**Exercise brief**
Word for word, restate the lines from the one holding "Where should I" through the last line of the material below, and leave every picture out.

=== Begin Enclosure ===

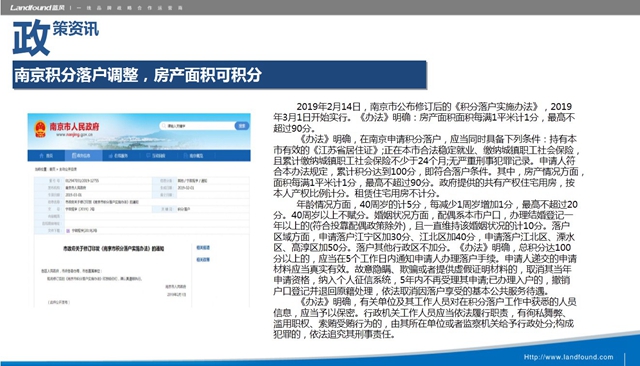Screen dimensions: 640x366
Task: Open the www.landfound.com link in footer
Action: click(x=568, y=357)
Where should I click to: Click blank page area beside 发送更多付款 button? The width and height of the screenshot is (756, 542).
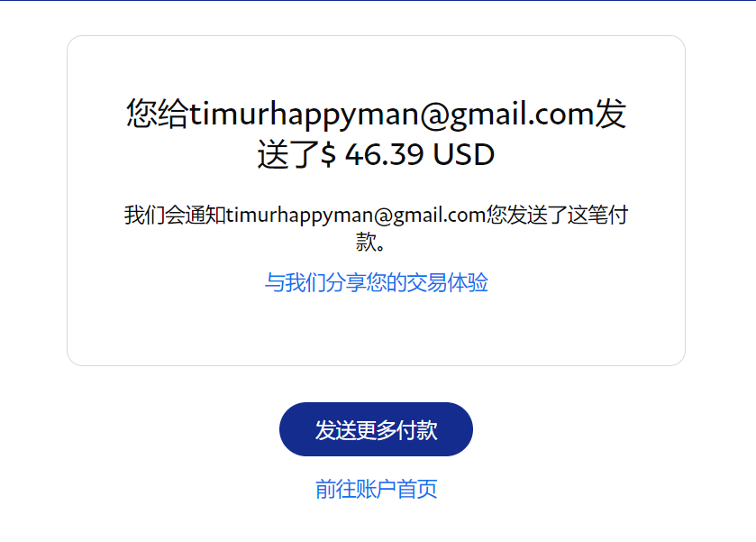(x=603, y=429)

=== End Enclosure ===

**Task output**
Where should I click to: Click blank page area beside 发送更多付款 button? The width and height of the screenshot is (756, 542).
(x=603, y=429)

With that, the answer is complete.